§ Exercise data:
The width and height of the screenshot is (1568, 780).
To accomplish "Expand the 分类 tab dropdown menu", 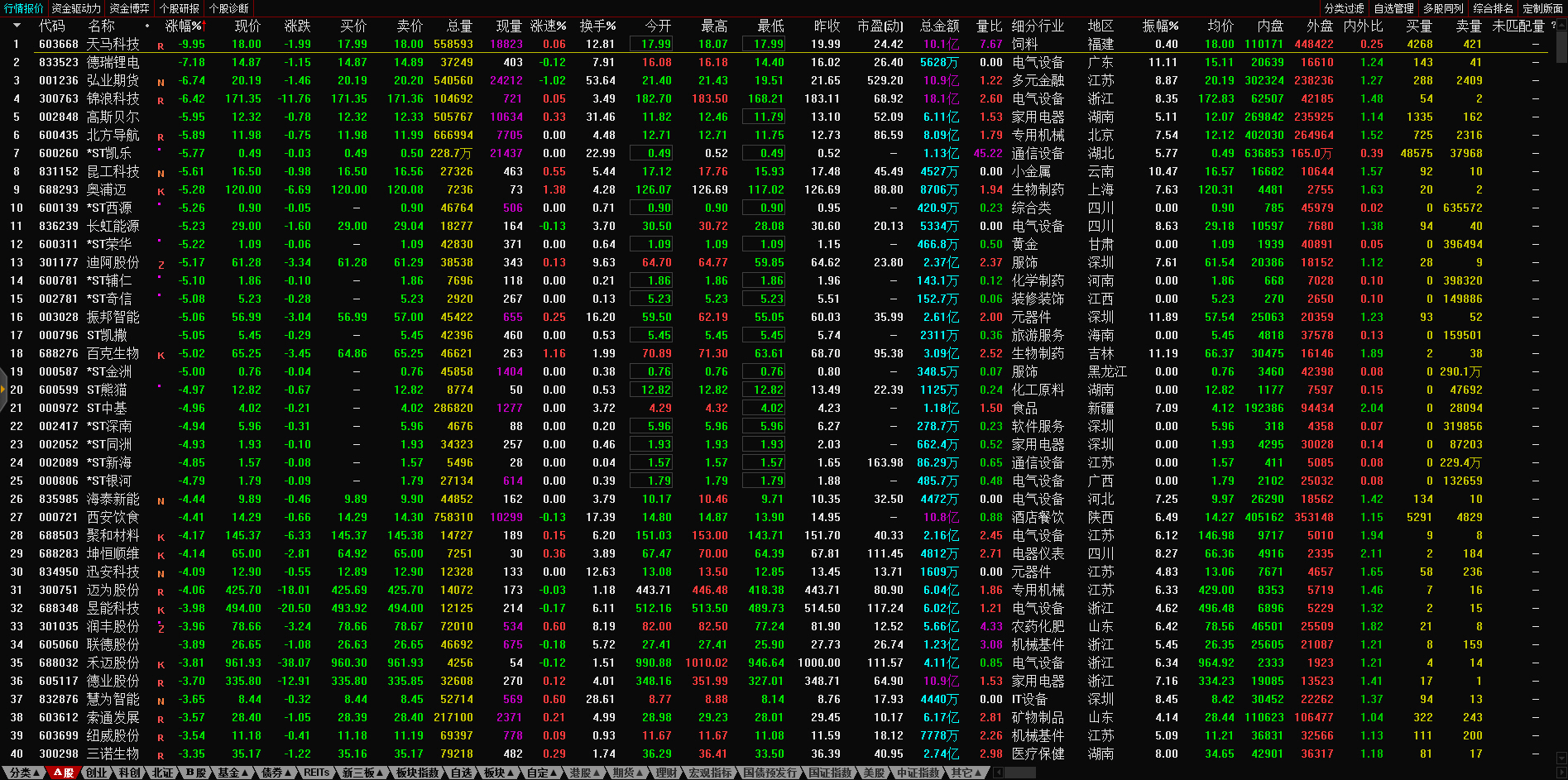I will click(22, 773).
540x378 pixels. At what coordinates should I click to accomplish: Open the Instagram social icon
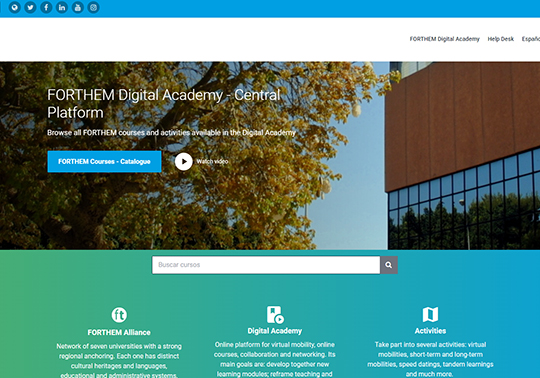pos(93,7)
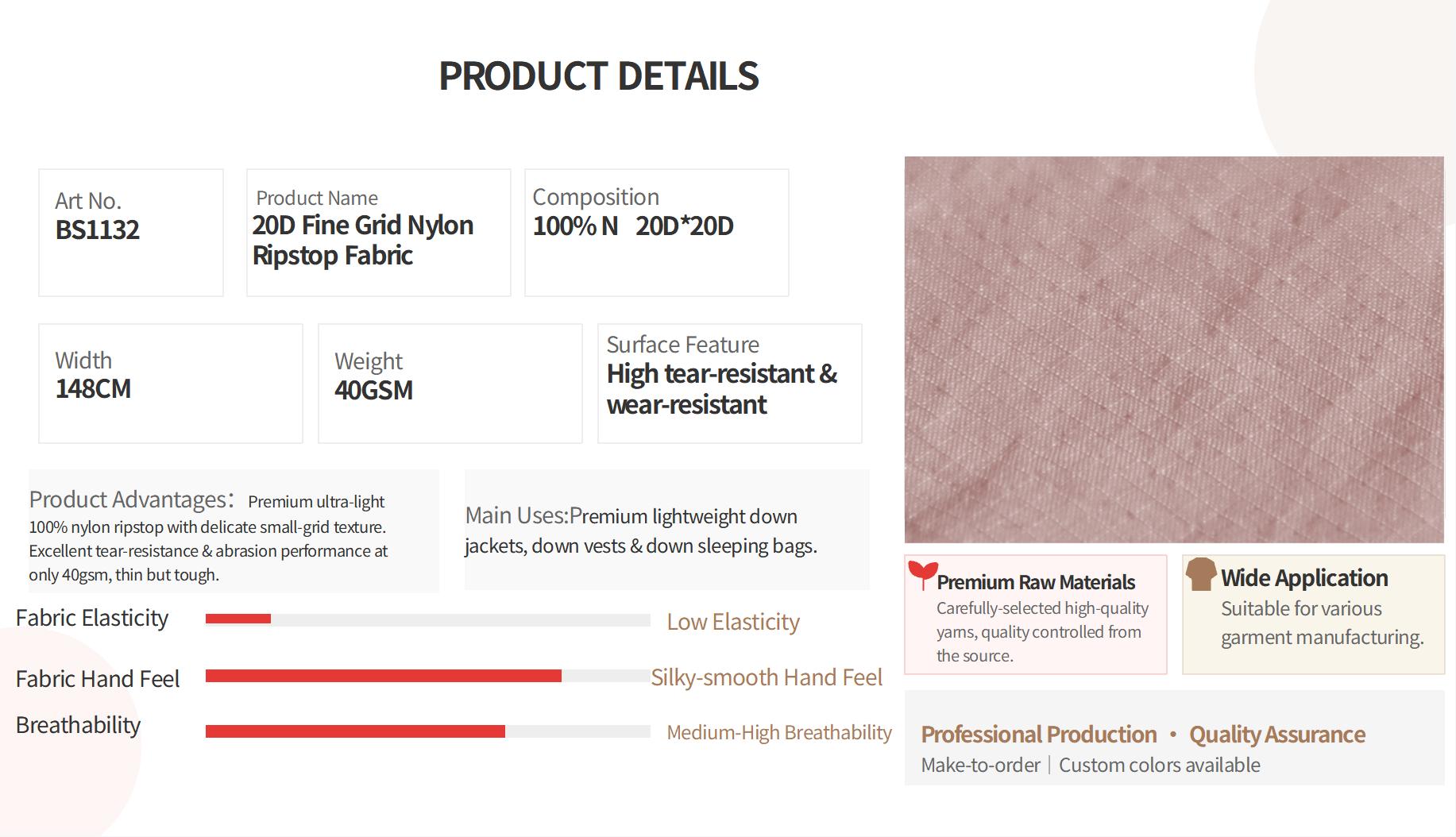Click the Composition 100% N box
The image size is (1456, 837).
click(x=657, y=233)
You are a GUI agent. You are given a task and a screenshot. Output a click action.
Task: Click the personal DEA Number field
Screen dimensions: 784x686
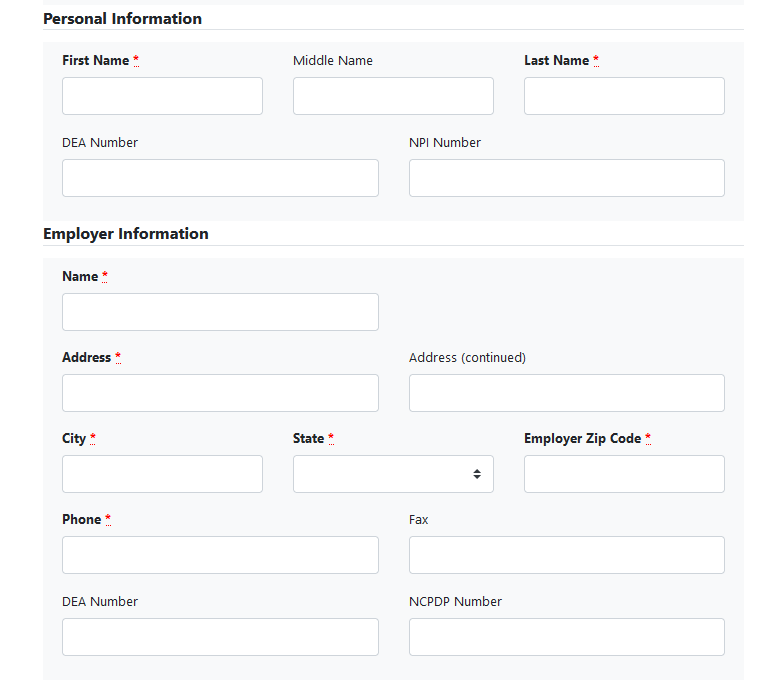(220, 178)
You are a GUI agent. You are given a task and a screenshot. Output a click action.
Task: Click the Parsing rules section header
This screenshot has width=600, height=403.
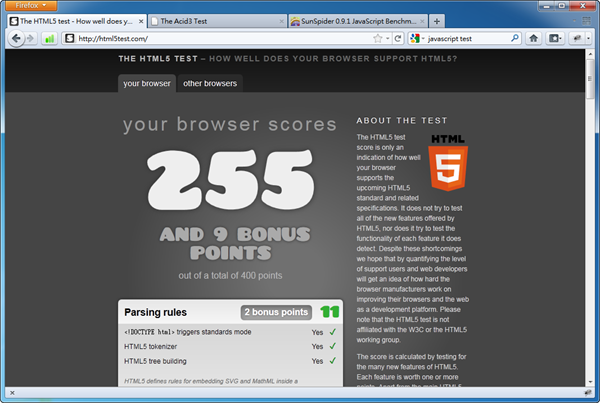[155, 312]
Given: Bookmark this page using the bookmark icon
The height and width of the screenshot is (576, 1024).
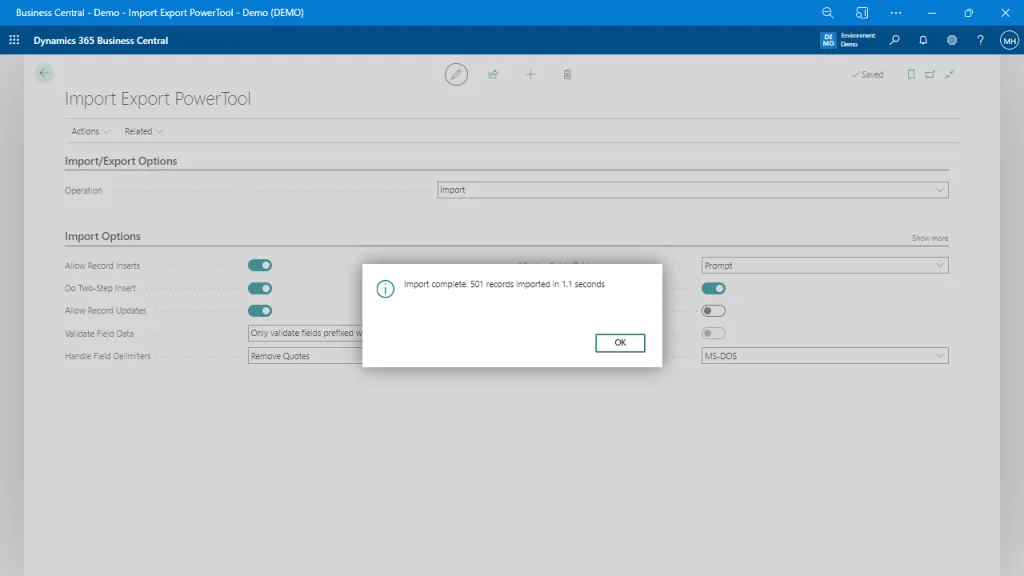Looking at the screenshot, I should click(x=911, y=74).
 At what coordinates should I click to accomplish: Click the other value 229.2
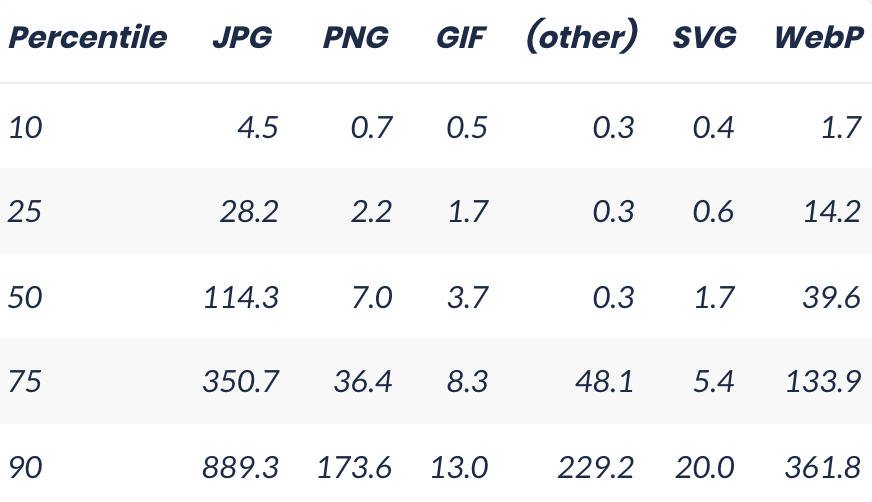596,467
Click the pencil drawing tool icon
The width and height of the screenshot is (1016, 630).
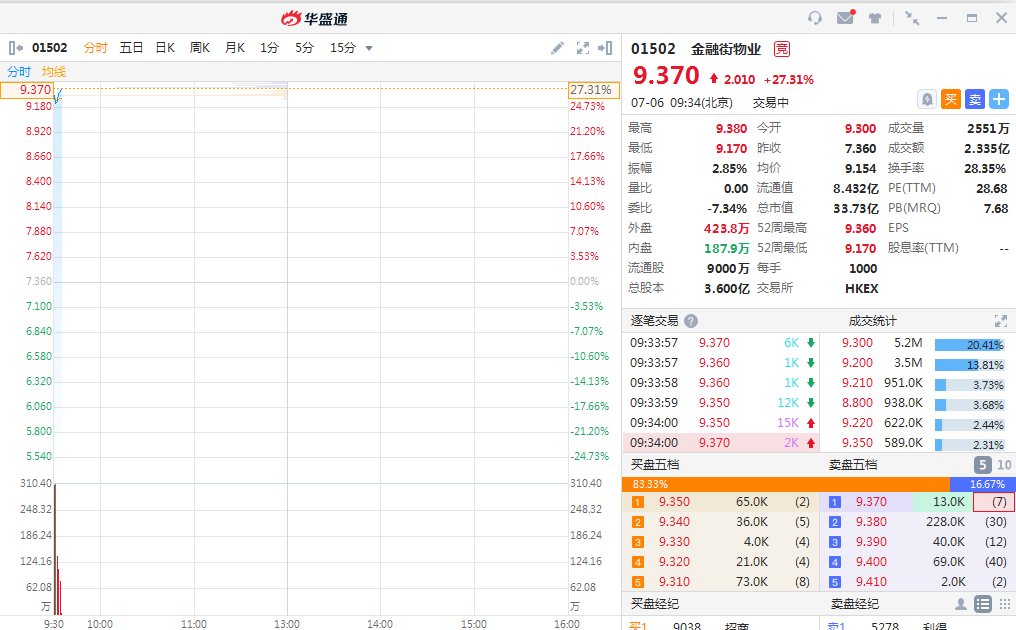[x=558, y=48]
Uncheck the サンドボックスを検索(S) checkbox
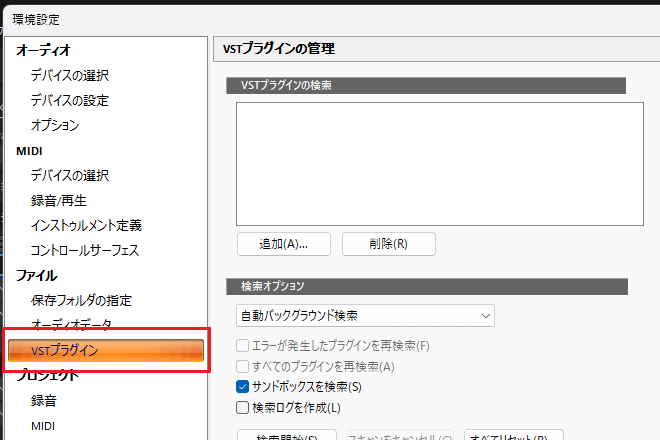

§ Work instructions: Pictures are to be left out; otherwise, copy exactly each line from the one containing "The height and" through the last line of the listing.

§ Answer section:
The height and width of the screenshot is (576, 1024).
Looking at the screenshot, I should click(x=911, y=74).
 At what coordinates should I click to accomplish: Click the other value 229.2
596,467
Click the pencil drawing tool icon
The width and height of the screenshot is (1016, 630).
[x=558, y=48]
Uncheck the サンドボックスを検索(S) checkbox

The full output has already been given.